The original paper had argued for a significant association between voter turnout and inocome inequality based on a quantitative analysis of eighteen countries. When this relationship was graphed as a scatterplot, however, it immediately became clear that the quantitative association depended entirely on the includsion of South Africa in the sample.
For a perhaps more fun toy example, check out the “Datasaurus” package. Like “Anscombe’s Quartet,” all of the underlying data in the following plots have the same means, standard deviations, and x-y correlations.

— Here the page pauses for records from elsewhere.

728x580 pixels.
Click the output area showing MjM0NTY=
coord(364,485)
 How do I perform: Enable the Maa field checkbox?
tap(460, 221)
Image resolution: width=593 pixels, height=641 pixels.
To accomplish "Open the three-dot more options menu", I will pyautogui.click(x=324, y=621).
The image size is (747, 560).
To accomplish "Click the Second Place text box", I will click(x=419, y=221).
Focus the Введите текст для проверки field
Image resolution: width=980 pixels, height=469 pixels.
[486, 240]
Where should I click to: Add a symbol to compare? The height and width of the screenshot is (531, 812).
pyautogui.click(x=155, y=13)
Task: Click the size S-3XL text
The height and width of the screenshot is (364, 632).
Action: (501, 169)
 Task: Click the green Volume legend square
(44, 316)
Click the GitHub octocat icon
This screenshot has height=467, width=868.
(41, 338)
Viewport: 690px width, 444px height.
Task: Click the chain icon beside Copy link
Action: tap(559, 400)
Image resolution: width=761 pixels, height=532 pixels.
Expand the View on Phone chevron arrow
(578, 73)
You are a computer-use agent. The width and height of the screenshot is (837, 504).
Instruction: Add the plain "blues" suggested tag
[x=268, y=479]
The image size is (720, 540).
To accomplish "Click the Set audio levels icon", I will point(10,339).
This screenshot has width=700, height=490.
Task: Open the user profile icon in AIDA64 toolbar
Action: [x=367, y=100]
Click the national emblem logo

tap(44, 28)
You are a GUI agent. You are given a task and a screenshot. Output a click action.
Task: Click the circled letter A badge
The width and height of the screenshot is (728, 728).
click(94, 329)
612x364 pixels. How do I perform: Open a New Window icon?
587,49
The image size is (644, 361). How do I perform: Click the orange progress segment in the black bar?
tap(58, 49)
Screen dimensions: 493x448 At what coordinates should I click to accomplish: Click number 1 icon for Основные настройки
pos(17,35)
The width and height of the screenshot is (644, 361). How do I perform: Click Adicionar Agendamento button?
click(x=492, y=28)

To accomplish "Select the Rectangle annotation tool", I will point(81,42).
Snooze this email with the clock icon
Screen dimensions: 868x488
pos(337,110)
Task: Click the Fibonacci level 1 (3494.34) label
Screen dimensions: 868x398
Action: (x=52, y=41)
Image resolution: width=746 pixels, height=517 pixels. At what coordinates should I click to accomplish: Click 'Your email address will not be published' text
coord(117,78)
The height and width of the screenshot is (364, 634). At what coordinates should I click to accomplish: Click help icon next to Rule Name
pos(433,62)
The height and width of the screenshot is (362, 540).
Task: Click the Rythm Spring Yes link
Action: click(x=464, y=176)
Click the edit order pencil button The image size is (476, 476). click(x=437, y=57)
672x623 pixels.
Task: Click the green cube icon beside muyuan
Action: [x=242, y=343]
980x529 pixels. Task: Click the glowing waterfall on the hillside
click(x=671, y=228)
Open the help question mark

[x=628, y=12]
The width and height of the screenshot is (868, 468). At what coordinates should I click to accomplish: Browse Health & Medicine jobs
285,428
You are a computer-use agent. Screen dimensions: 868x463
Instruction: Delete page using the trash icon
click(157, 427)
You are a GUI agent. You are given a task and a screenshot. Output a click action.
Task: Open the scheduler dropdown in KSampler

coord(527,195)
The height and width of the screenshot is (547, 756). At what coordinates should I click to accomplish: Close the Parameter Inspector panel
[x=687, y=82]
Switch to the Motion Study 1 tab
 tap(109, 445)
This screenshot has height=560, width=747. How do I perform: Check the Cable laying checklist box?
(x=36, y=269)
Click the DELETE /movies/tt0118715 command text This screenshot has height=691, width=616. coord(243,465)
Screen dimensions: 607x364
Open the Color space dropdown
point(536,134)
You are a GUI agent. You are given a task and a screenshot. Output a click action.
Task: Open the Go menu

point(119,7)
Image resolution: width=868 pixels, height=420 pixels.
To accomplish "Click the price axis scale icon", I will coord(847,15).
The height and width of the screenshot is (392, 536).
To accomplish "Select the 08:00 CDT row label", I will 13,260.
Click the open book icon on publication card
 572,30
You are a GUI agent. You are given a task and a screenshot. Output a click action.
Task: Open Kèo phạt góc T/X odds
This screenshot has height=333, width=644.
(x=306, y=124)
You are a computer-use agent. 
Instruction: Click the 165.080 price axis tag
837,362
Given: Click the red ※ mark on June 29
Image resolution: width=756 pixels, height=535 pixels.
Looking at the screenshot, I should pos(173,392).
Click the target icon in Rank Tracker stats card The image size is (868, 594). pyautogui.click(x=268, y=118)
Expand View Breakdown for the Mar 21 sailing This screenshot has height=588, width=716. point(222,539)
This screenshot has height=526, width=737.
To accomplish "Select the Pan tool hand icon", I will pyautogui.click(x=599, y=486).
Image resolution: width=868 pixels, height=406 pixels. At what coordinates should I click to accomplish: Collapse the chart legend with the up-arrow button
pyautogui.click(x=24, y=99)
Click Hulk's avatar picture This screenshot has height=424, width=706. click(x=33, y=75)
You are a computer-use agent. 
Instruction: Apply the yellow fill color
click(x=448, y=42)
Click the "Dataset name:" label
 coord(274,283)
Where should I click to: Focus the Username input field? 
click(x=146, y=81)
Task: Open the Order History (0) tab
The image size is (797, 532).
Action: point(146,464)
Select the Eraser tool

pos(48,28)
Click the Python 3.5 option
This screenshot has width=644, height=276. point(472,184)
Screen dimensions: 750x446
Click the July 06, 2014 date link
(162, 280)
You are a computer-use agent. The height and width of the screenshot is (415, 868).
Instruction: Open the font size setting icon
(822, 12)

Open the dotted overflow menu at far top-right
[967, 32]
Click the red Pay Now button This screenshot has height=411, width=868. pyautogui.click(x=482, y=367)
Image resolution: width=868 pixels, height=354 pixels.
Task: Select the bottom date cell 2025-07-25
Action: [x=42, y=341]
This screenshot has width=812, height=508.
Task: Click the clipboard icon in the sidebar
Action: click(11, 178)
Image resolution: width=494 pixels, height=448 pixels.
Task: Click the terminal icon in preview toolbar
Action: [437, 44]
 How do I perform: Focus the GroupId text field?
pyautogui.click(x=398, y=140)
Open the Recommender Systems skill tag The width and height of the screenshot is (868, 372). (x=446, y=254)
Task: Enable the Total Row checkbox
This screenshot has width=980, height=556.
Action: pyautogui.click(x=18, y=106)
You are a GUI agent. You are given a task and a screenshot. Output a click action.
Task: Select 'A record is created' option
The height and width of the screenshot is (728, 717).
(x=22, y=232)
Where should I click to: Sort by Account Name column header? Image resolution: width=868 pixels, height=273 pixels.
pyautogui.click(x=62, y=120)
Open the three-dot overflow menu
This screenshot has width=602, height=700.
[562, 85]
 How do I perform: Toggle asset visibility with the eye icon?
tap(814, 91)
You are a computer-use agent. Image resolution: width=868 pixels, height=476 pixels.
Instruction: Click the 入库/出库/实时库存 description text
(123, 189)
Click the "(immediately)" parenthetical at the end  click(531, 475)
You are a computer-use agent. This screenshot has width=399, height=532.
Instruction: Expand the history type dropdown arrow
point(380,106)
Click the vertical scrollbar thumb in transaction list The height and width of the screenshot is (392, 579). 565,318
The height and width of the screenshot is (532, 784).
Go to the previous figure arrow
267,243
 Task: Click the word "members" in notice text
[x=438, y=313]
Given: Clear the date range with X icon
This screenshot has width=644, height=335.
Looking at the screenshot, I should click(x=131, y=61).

ggplot(datasaurus_dozen, aes(x=x, y=y, colour=dataset))+
geom_point()+
facet_wrap(~dataset, ncol=3) +
ggtitle("DatasauRus Visualization") +
theme_minimal() +
theme(panel.border = element_rect(color = "black", fill = NA, size = 1),
strip.text.x = element_text(face = "bold.italic"),
plot.title = element_text(hjust = 0.5),
legend.position = "none")
Before we can start plotting, we need to have some data. For this exercise, we are going to use data from the National Youth Survey (NYS). Specifically, we’ll use data from Mark Warr’s (1993) now classic study in Criminology titled: “Age, Peers, and Delinquency” ( Warr, 1993).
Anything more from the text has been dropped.